Problem: Please copy the data below exactly as it appears, line for line.

***** Records provided *****

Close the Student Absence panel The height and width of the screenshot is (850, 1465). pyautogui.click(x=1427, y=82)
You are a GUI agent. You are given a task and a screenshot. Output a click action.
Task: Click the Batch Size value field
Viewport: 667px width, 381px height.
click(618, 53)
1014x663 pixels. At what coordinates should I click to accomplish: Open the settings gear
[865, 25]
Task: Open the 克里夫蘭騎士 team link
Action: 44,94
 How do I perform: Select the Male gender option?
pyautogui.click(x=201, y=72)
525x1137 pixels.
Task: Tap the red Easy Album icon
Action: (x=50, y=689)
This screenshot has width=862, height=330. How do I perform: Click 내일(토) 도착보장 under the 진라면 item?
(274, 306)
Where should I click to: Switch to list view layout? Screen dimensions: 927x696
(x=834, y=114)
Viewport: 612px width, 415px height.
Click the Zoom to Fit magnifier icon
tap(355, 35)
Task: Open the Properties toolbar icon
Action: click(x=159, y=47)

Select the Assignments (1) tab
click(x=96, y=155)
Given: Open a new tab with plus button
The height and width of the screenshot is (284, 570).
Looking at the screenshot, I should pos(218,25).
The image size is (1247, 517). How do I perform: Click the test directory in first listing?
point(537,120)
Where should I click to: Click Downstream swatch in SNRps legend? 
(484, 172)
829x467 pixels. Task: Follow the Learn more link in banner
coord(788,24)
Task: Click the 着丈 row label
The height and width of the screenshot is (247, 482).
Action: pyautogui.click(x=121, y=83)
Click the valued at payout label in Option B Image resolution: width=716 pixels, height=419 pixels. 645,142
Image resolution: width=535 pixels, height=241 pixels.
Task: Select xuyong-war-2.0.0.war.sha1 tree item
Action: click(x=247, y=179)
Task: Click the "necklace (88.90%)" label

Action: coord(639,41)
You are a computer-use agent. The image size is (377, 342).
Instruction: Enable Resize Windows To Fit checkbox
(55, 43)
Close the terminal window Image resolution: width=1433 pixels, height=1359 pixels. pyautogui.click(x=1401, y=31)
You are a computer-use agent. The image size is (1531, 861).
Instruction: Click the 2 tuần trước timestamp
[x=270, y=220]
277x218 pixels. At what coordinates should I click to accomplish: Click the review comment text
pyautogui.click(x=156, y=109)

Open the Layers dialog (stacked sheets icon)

*****

Result for this exercise:
Close the Student Absence panel The height and width of the screenshot is (850, 1465). pyautogui.click(x=1427, y=82)
You are a GUI agent. You are given a task and a screenshot. Output a click action.
Task: Click the Batch Size value field
Viewport: 667px width, 381px height.
click(618, 53)
1014x663 pixels. At what coordinates should I click to accomplish: Open the settings gear
[865, 25]
Task: Open the 克里夫蘭騎士 team link
Action: 44,94
 How do I perform: Select the Male gender option?
pyautogui.click(x=201, y=72)
525x1137 pixels.
Task: Tap the red Easy Album icon
Action: (x=50, y=689)
This screenshot has width=862, height=330. How do I perform: Click 내일(토) 도착보장 under the 진라면 item?
(274, 306)
Where should I click to: Switch to list view layout? Screen dimensions: 927x696
(x=834, y=114)
Viewport: 612px width, 415px height.
Click the Zoom to Fit magnifier icon
tap(355, 35)
Task: Open the Properties toolbar icon
Action: click(x=159, y=47)

Select the Assignments (1) tab
click(x=96, y=155)
Given: Open a new tab with plus button
The height and width of the screenshot is (284, 570).
Looking at the screenshot, I should pos(218,25).
The image size is (1247, 517). How do I perform: Click the test directory in first listing?
point(537,120)
Where should I click to: Click Downstream swatch in SNRps legend? 
(484, 172)
829x467 pixels. Task: Follow the Learn more link in banner
coord(788,24)
Task: Click the 着丈 row label
The height and width of the screenshot is (247, 482).
Action: pyautogui.click(x=121, y=83)
Click the valued at payout label in Option B Image resolution: width=716 pixels, height=419 pixels. 645,142
Image resolution: width=535 pixels, height=241 pixels.
Task: Select xuyong-war-2.0.0.war.sha1 tree item
Action: click(x=247, y=179)
Task: Click the "necklace (88.90%)" label

Action: coord(639,41)
You are a computer-use agent. The image size is (377, 342).
Instruction: Enable Resize Windows To Fit checkbox
(55, 43)
Close the terminal window Image resolution: width=1433 pixels, height=1359 pixels. pyautogui.click(x=1401, y=31)
You are a computer-use agent. The image size is (1531, 861).
Instruction: Click the 2 tuần trước timestamp
[x=270, y=220]
277x218 pixels. At what coordinates should I click to accomplish: Click the review comment text
pyautogui.click(x=156, y=109)

Open the Layers dialog (stacked sheets icon)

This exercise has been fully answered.